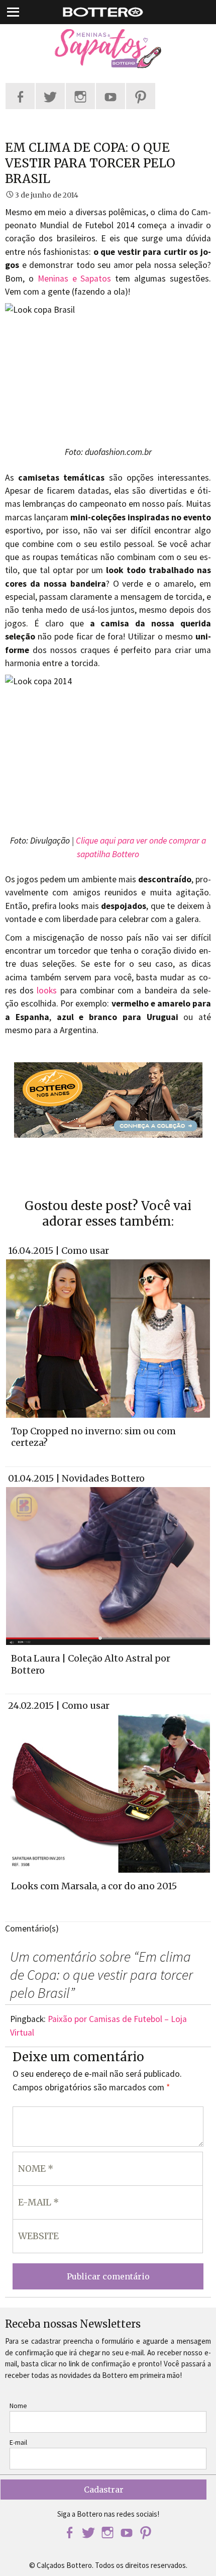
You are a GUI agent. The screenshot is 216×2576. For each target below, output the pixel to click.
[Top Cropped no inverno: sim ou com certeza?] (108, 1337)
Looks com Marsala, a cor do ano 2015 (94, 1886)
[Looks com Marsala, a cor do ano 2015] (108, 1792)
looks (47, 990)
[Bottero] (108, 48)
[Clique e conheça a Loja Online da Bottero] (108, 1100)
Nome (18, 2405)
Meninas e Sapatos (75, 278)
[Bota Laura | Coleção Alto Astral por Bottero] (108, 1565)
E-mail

###

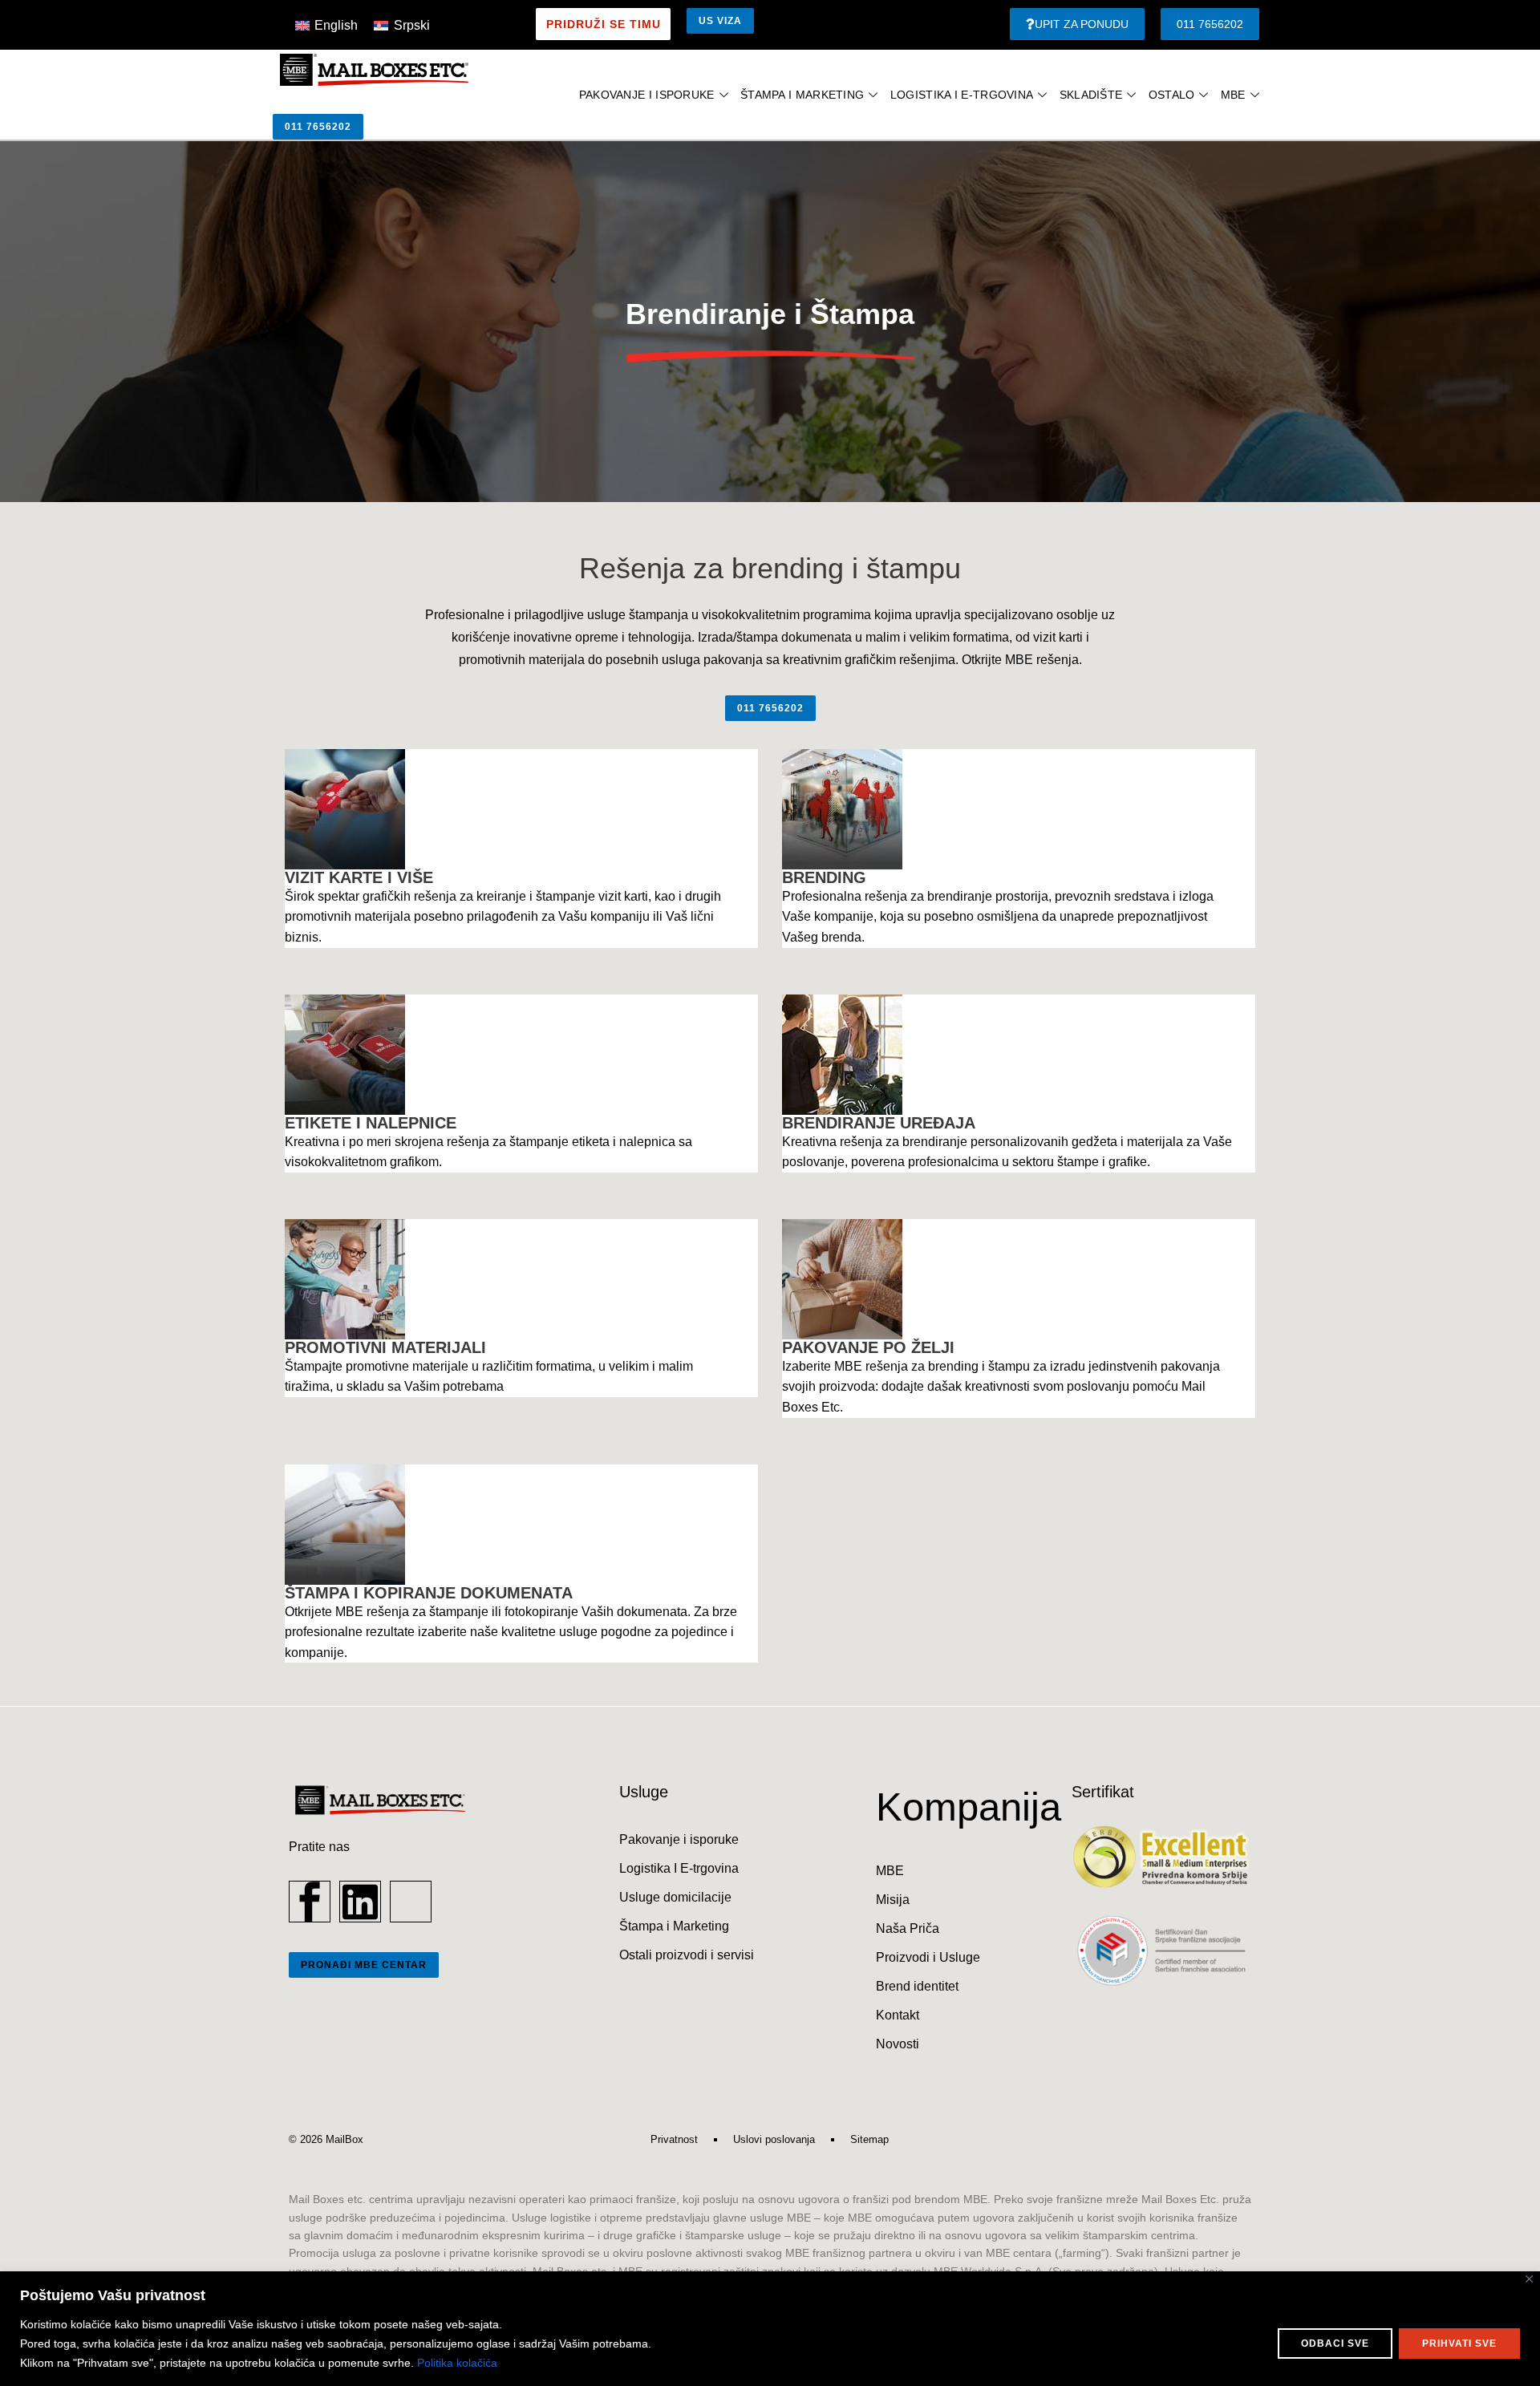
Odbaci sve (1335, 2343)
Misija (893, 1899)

###

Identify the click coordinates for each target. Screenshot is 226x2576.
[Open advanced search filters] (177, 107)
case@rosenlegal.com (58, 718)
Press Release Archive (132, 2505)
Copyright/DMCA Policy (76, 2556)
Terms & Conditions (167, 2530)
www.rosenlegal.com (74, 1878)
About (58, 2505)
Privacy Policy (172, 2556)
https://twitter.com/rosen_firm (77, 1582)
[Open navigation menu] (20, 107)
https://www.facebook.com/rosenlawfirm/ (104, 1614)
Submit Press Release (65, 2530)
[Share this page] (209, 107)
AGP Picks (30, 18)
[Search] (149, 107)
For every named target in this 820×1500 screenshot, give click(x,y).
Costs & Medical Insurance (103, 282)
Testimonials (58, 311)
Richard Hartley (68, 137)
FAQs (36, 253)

###

Work to be completed:
From the records above, copy every line that holds the word "each".

Exercise answer:
You are a GUI agent. The screenshot is 216×2576. For each target below, output the pixel to click.
Identify the click coordinates for each target. Screenshot is 226x2576.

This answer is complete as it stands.